■ Work required ■
Search the data for the word "agent" and copy every line that contains it.
[Input for this task]
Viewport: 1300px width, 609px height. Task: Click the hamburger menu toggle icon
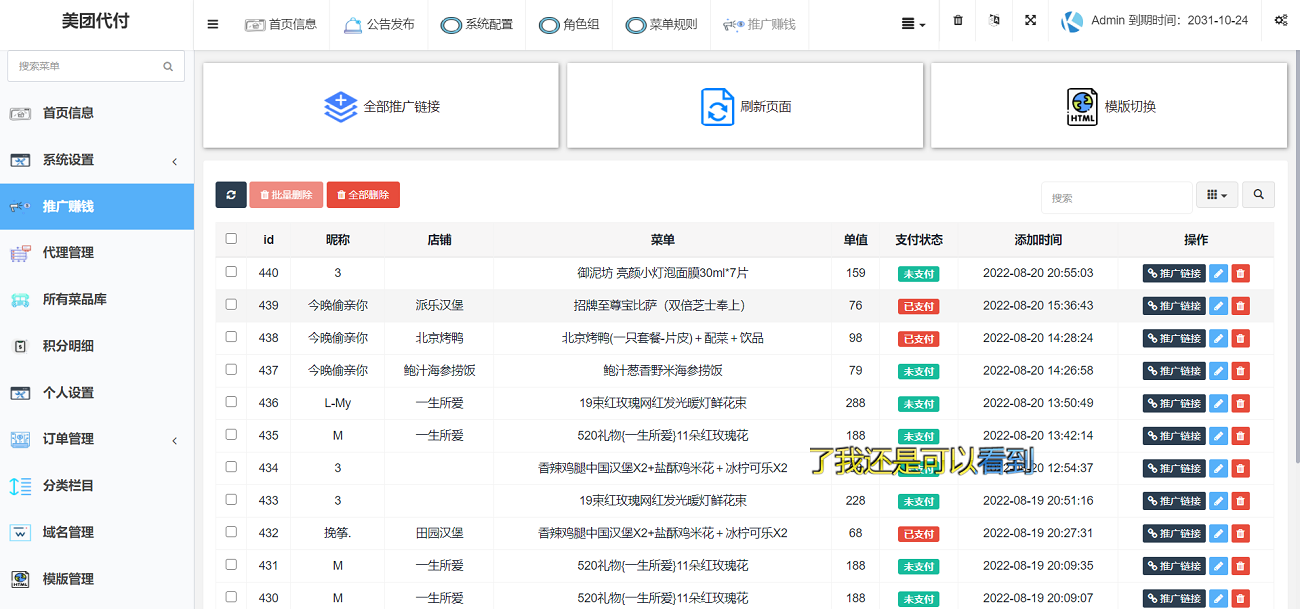click(213, 24)
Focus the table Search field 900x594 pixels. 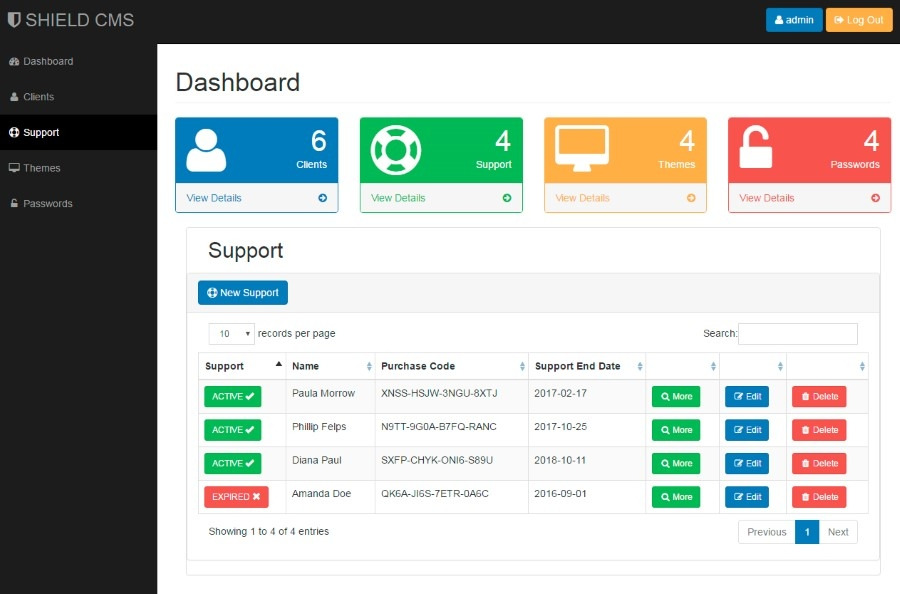pos(798,333)
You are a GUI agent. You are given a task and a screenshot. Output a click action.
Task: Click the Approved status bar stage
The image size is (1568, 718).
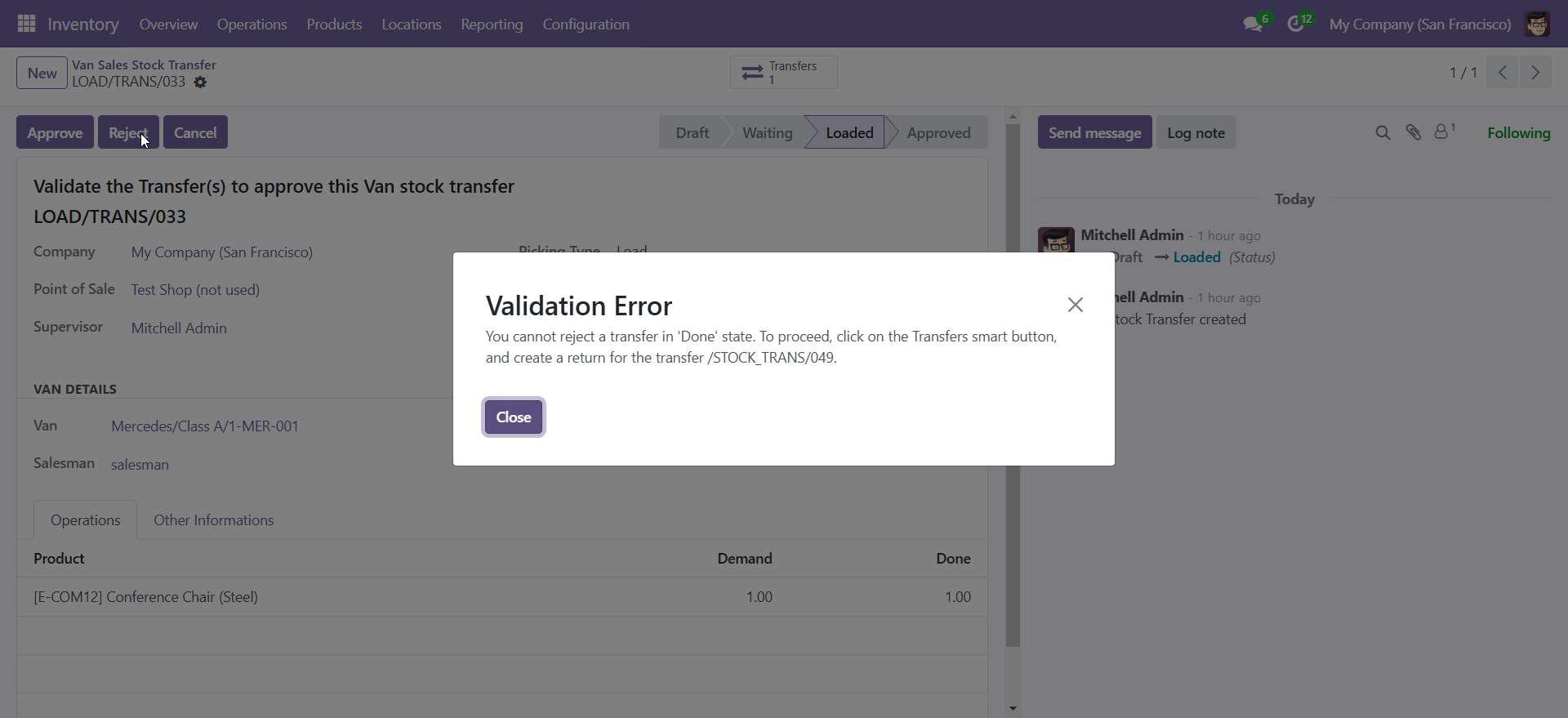938,132
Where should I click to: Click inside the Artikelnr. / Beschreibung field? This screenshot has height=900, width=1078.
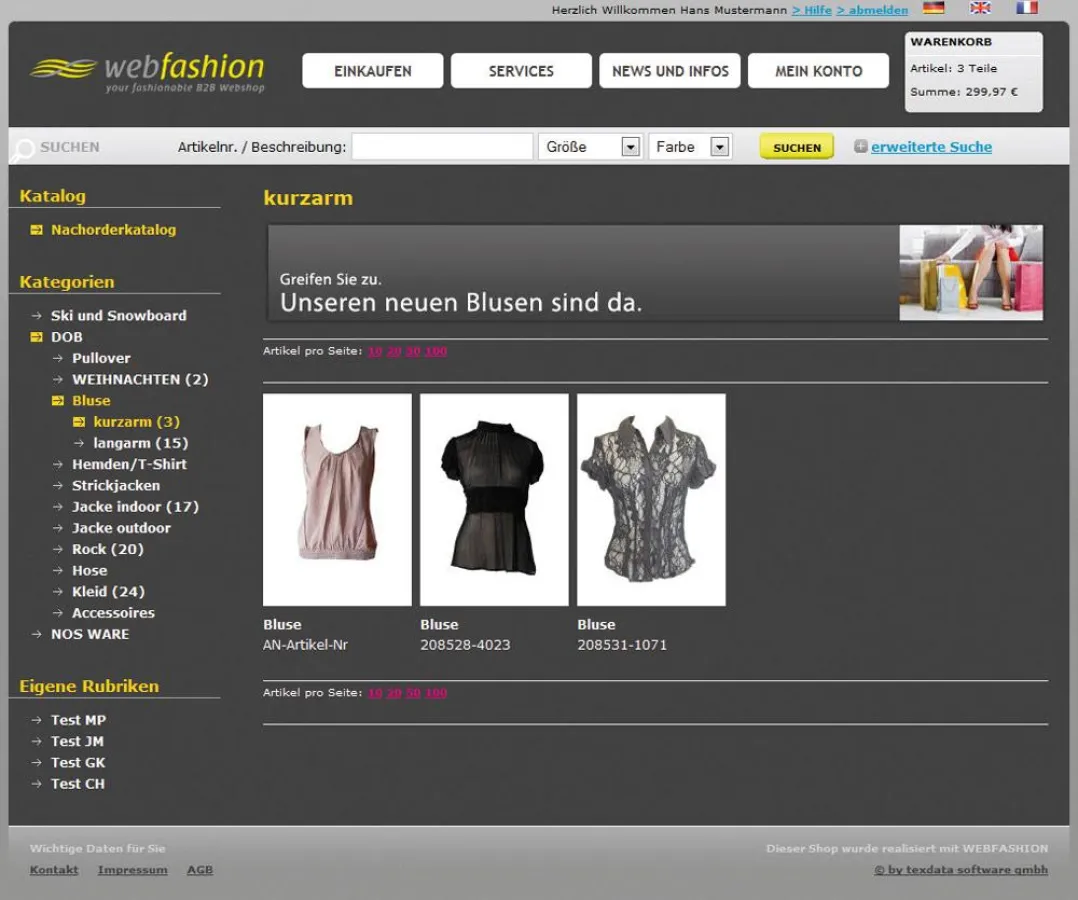pos(441,146)
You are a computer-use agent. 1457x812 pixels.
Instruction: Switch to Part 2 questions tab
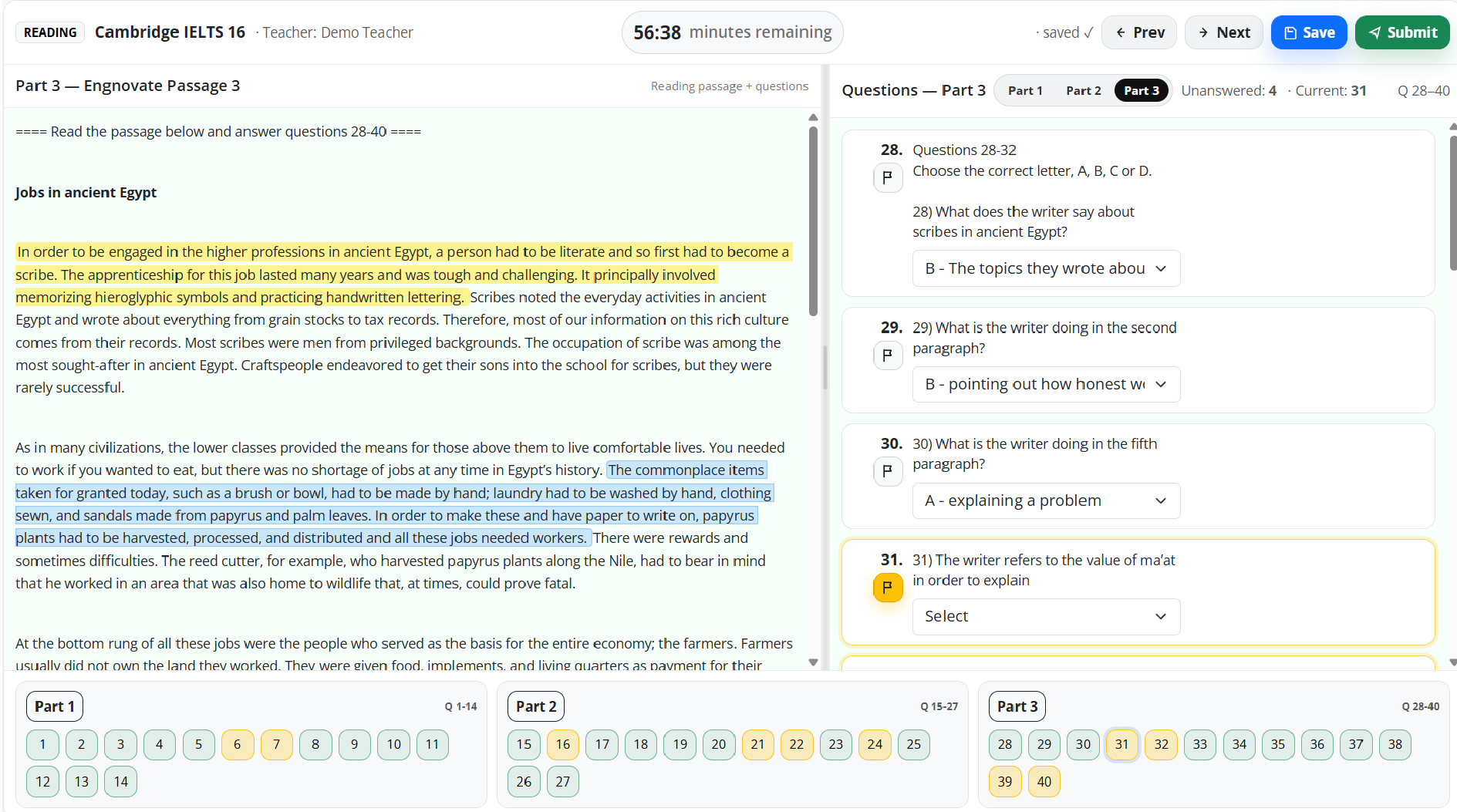pos(1083,90)
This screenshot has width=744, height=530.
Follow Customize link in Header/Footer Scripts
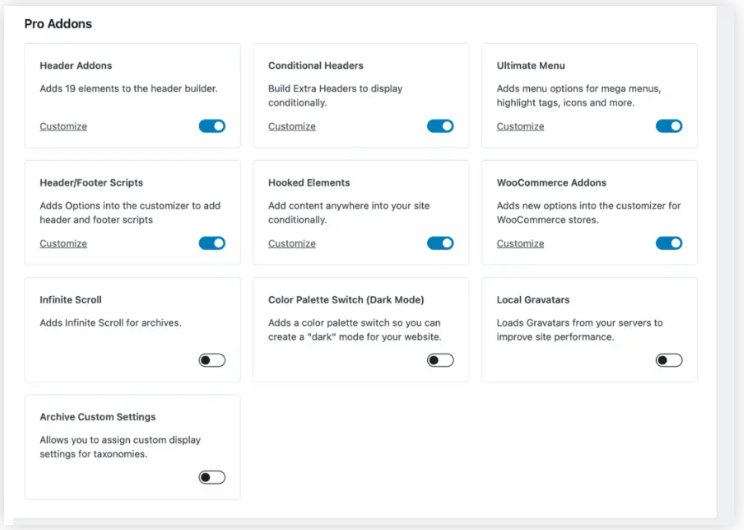[63, 244]
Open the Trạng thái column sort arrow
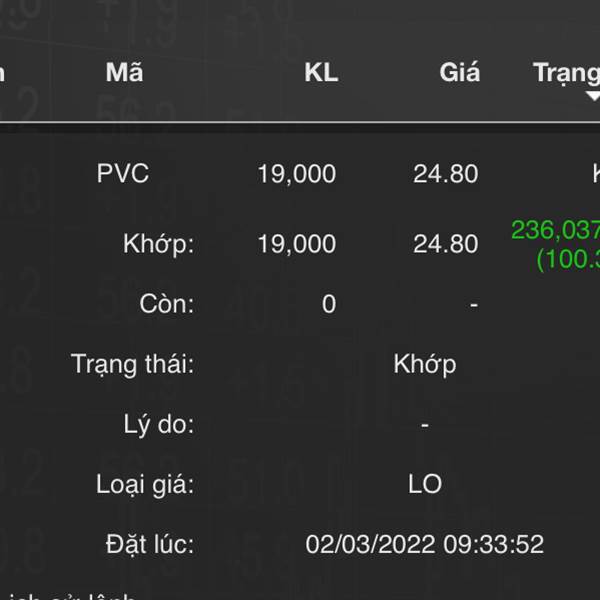 593,96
[/Input for this task]
■ Task output ■
You are a GUI agent. You are given a task and a screenshot. Output a click action.
You are a computer-use agent. 1457x812 pixels.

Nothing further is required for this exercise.